The results of our automated image processing approach are 
very satisfactory. We achieve almost 99 % correctly segmented 
nuclei and 99% correctly determined ROIs for our data set 
of approximately 100 image stacks included in the analysis. 
Moreover, the comparison with a manual evaluation of the data 
set shows that the automated measurement not only supports 
the qualitative statements that can be drawn from the manual 
evaluation, but also has a lower standard error. In the presented 
case, the automated evaluation shows that the N754A mutants 
behave significantly different from the other evaluated mutants. 

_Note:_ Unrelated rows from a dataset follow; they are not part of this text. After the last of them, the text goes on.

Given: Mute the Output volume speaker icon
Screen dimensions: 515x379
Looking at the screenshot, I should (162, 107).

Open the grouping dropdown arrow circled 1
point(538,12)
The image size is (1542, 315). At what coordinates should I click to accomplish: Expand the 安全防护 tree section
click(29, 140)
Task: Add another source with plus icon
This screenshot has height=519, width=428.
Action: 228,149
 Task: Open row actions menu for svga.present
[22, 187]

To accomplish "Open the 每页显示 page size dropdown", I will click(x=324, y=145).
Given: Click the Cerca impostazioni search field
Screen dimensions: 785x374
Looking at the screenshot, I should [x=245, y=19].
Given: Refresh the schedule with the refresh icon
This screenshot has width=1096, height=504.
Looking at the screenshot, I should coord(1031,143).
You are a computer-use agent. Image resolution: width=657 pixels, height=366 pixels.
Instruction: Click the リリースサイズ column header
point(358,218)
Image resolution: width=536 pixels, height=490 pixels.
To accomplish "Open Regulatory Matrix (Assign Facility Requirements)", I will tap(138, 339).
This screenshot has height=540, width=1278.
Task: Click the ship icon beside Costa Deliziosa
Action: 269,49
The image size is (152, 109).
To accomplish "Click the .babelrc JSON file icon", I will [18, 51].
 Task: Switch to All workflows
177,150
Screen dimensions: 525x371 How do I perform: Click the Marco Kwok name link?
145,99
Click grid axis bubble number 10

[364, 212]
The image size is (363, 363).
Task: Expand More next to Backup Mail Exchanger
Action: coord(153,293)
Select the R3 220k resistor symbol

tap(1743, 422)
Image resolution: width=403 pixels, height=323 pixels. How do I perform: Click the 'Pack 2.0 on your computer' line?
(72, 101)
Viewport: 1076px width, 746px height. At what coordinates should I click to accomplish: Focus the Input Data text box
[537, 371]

Whether the improved ability of the automated analysis to 
differentiate between the N and the F mutants has a biological 
correlate is a question beyond the scope of this work and will 
be investigated in future studies. 



The quantitative differences of the measured intensity values 
in the manual and in the automated evaluation are likely due to 
the choice of the ROI size. In the manual evaluation, the ROI 
has been chosen smaller for the XPC mutants where the XPC- 
GFP accumulation is clearly visible, and larger for the XPC 
mutants where hardly any accumulation is visually detectable. 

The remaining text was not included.